Compliance for data centers, VPN service providers, etc.

Data centers, VPN service providers, cloud service providers and virtual private server (VPS) providers are required to register details such as names of subscribers/customers hiring services, period of hire, IPs allotted to/being used by the members, email, validated address, contact numbers, etc. and store such information for a period of 5 years or longer, as mandated after cancellation or withdrawal of registration. The said requirements do not apply to enterprise/corporate VPNs.

Time Protocol

The Directions require covered entities to connect to the Network Time Protocol (NTP) server of National Informatics Centre (NIC) or National Physical Laboratory (NPL) or with NTP servers traceable to these NTP servers for synchronization of all their 'ICT system' clocks. Entities with ICT infrastructure spread across several geographies can use other standard time sources, provided such standard time sources should not deviate from NIC or NPL. In this regard, it is not mandatory for covered entities to set system clocks in Indian Standard Time and they may use the UTC time stamp provided by NIC or NPL. The said requirement of synchronization is to ensure that only standard time facilities are used across the board by all covered entities so as to ease analysis of cyber security incidents affecting multiple systems at the same time.

PUNISHMENT

Failure by a covered entity to furnish required information or any other non-compliance of the Directions, may invite punitive action under Section 70B(7) of the IT Act 2000 and other laws as applicable. The said section provides for imprisonment for a term which may extend to 1 year or with fine which may extend to INR100,000 or with both.

CONCLUSION

While the Governments' intent behind issuing the Directions is laudable, the same has resulted in several entities raising concerns around implementation and feasibility of compliance. Some of the main concerns include increased financial and administrative burden of the covered entities, potential of increase in incidents relating to breach of data privacy. Further, the requirement to report cyber incidents within 6 hours may not be feasible for a large number of medium and small entities, who may not be equipped to comply with the said requirement. Additionally, some industry experts have raised concerns around the ability of covered entities to augment their existing data security framework in order to ensure data integrity for longer time periods considering the 5-year time period mandated under the Directions.

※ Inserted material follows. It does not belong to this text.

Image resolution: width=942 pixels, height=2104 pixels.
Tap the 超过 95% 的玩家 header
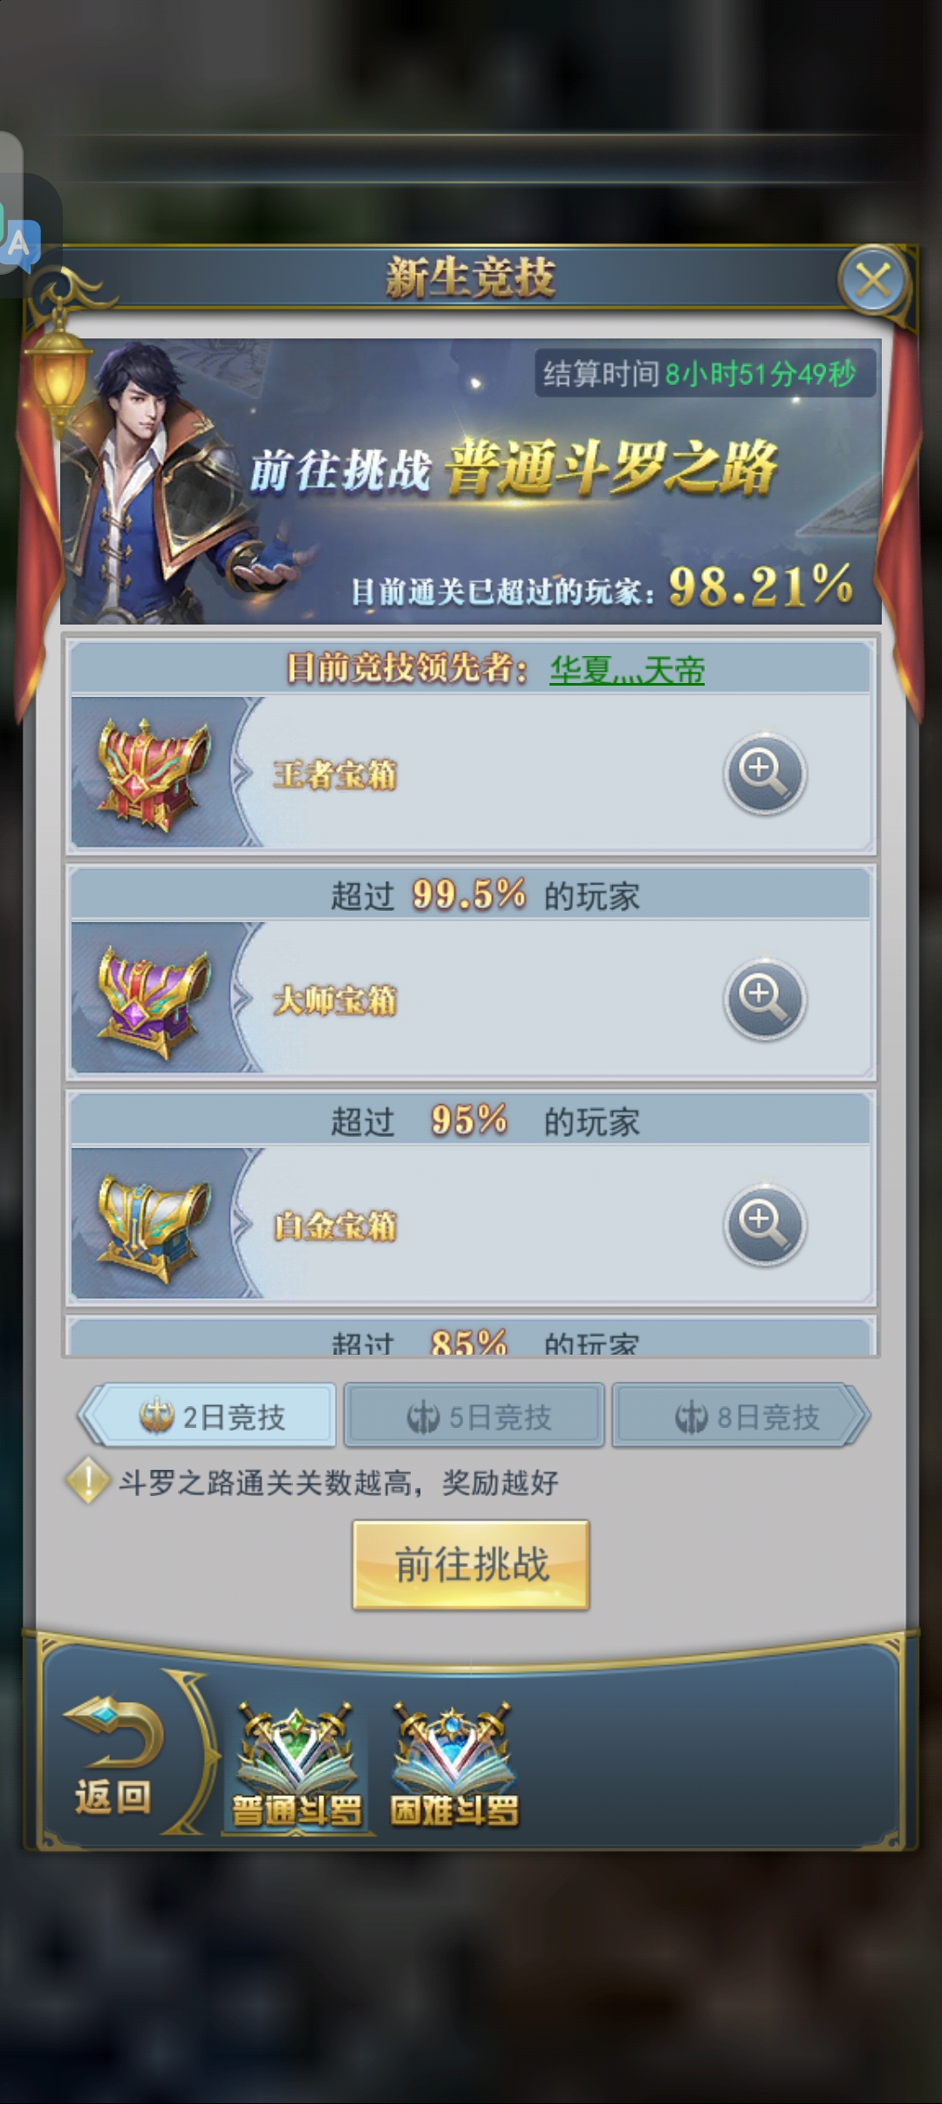click(471, 1120)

With a well-meaning Government standing behind the Directions and the date of implementation fast approaching, it is important for covered entities to actively analyze and initiate the process for implementing the Directions in their day-to-day functioning.

Footnotes

1. 2.12 Lakh Cybersecurity Incidents Reported In 2022: Indian Govt (inc42.com)

2. Cyber incidents and cyber security incidents of severe nature, data breaches or data leaks, cyber incidents impacting safety of human beings, etc.

The content of this article is intended to provide a general guide to the subject matter. Specialist advice should be sought about your specific circumstances.